Nel 2020 è stato presentato, proprio allo ZEN 2, un intervento in condivisione tra Università e Comune di Palermo, che si sta procedendo a realizzare con maestranze del COIME (Coordinamento degli Interventi di Manutenzione Edile), nell’ambito del Progetto “G124” coordinato dal Senatore a vita Renzo Piano dal titolo “Il rammendo delle periferie – Trenta alberi per lo ZEN 2”. Ma si trattava di un intervento minimo, per usare il lessico di Renzo Piano “di una goccia” la cui forma architettonica e urbana dipende, in modo determinante, dagli alberi. Un intervento ‘seme’ che nello spirito di Renzo Piano serve appunto a far germogliare e crescere la bellezza, il rispetto per il decoro, per la città e per gli altri.
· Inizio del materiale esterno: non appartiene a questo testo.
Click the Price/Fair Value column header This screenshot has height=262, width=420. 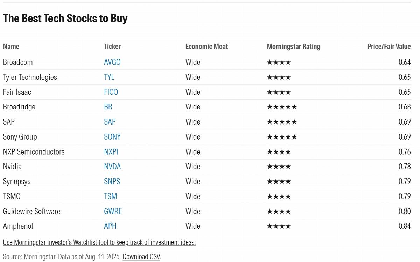pyautogui.click(x=389, y=47)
E invece oggi lo Zen è lì, con la sua nomea, con lo stigma di opeggiore periferia italiana. Con i morti che genera.

Rimane da (ri)scrivere il finale del “romanzo di una periferia”
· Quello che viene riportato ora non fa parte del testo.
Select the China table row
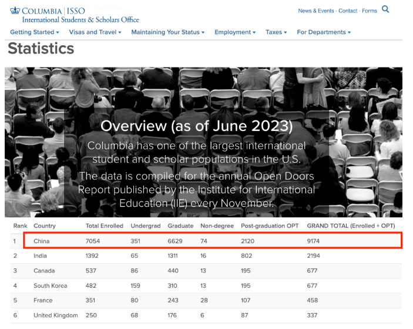The width and height of the screenshot is (413, 329). tap(212, 241)
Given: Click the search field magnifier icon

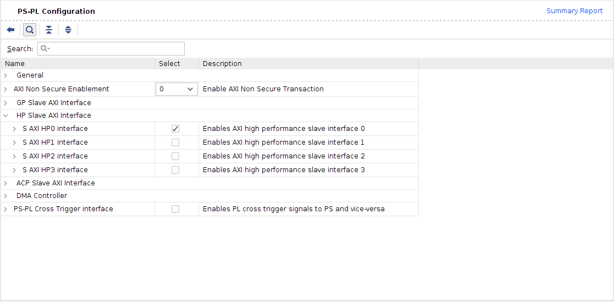Looking at the screenshot, I should pyautogui.click(x=45, y=49).
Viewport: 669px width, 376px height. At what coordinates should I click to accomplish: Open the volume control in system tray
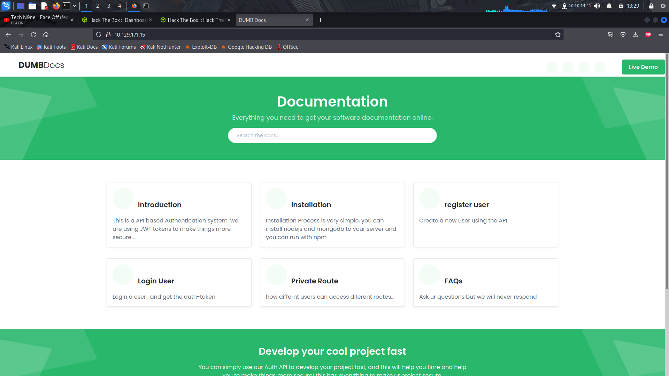pyautogui.click(x=597, y=6)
Come scrisse l’antropologo Ferdinando Fava dopo aver vissuto due anni tra queste case, lo Zen incarna “il romanzo di una periferia” italiana fatto di rabbia, dolore ma anche solidarietà e desiderio di risalita. Quel romanzo è ancora in cerca di un finale diverso, più giusto e più umano, e non è detta l’ultima parola.